- Origin: New Jersey, United States
- Genres: New wave, power pop, punk rock
- Years active: 1976–1983
- Label: Columbia
- Past members: Stephen Butler Brian Butler Gerald Takach Alex Takach Bob Holden Wally Smith

= Quincy (band) =

Quincy was a new wave/power pop band from New Jersey.
They released their first album on Columbia Records in 1980 self-titled Quincy, and an EP in 1983 entitled Don't Say No, using the band name Lulu Temple.

==Formation==
The band was formed by two sets of brothers, Stephen and Brian Butler, and Gerald and Alex Takach. The brothers had met while going to Haddon Heights High School in New Jersey during the 1970s and eventually forming Quincy, where they started off with an acoustic/electric soft rock sound with 4 part vocal harmonies. In 1976, Quincy did a month-long tour of the midwest with Bob Holden on drums. A few months later on Friday August 13, 1976, while playing at JC Dobbs club on South Street in Philadelphia, Alex Takach was mysteriously murdered.

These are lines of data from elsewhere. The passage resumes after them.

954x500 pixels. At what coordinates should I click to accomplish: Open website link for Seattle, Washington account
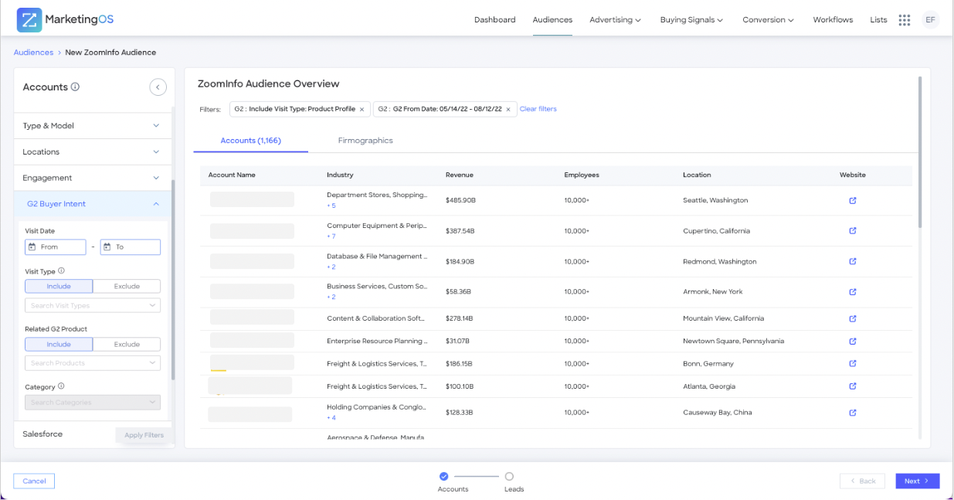pos(853,200)
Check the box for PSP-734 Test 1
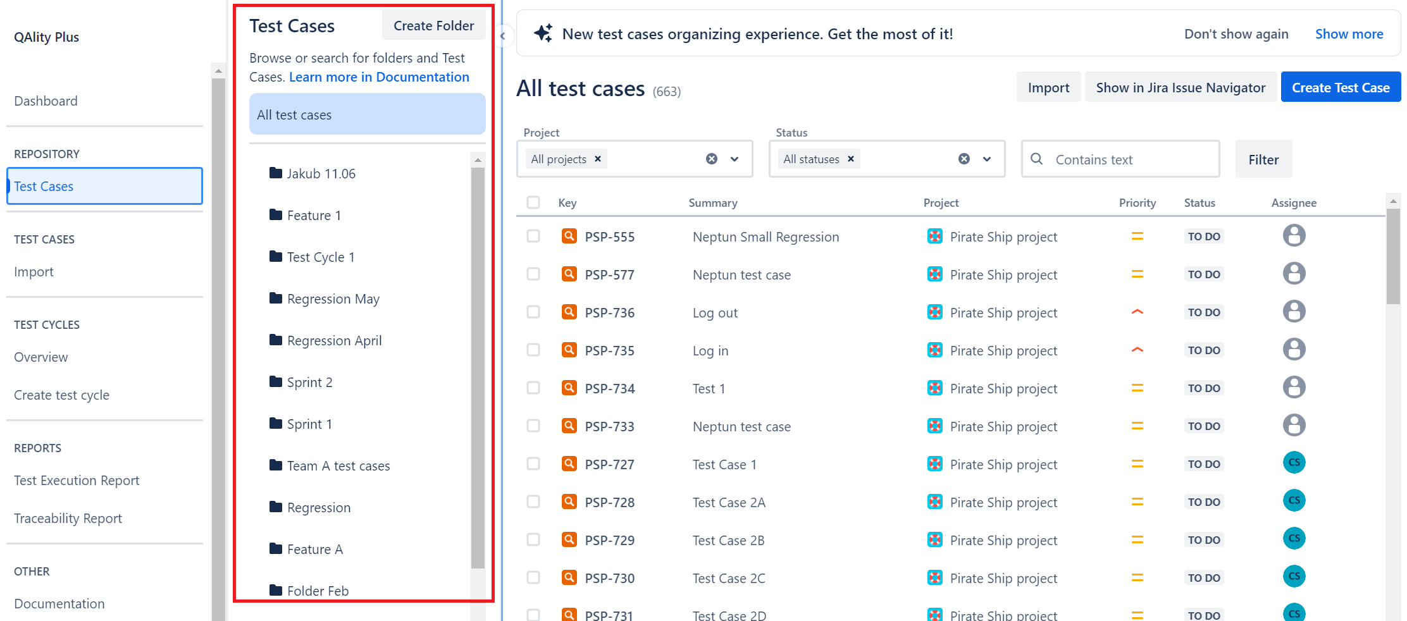Viewport: 1407px width, 621px height. click(x=533, y=388)
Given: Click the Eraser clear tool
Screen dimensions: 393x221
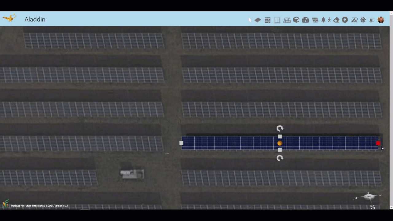Looking at the screenshot, I should click(x=337, y=20).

After a short period of inactivity, the band re-emerged embracing the punk/new wave movement. Gerald Takach took the stage name Gerald Emerick and the band added Wally Smith ( Metro) on keyboards. They found their way to CBGB in New York and became a regular fixture in the late 1970s. They were managed by the owner of CBGB, Hilly Kristal. Quincy released a single on CBGB Records titled "Can't Live In A Dream"/"Salvation Fantasy". The band eventually signed with Columbia/CBS Records. The debut album was released to favorable reviews and enthusiasm at radio stations.

==Name change==
Shortly after the first album came out, Quincy Jones sued them for using his name. CBS Records did not help the band with the lawsuit. (Both the band and Jones recorded for CBS, and Jones was vastly more powerful than the band.) The band Quincy and Quincy Jones eventually settled out of court. The band then changed its name to Lulu Temple.
The settlement stipulated that no mention could be made of the lawsuit in public.

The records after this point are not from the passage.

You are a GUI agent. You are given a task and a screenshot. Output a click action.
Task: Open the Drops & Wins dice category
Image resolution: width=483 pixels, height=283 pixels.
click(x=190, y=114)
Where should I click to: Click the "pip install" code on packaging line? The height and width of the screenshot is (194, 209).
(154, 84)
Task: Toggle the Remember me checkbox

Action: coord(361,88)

After a long battle to release a second record, the album Don't Say No was released under the new name Lulu Temple. In addition to the new name, the band took on a new musical direction adding horns and percussion and a more layered approach. Without the support of the label and the lack of press, even the band's fan base didn't know of their new record.

==Disbandment==
The band soon split up and went their separate ways in various musical and theatrical endeavors. The Butler brothers eventually founded the band Smash Palace, who are still together.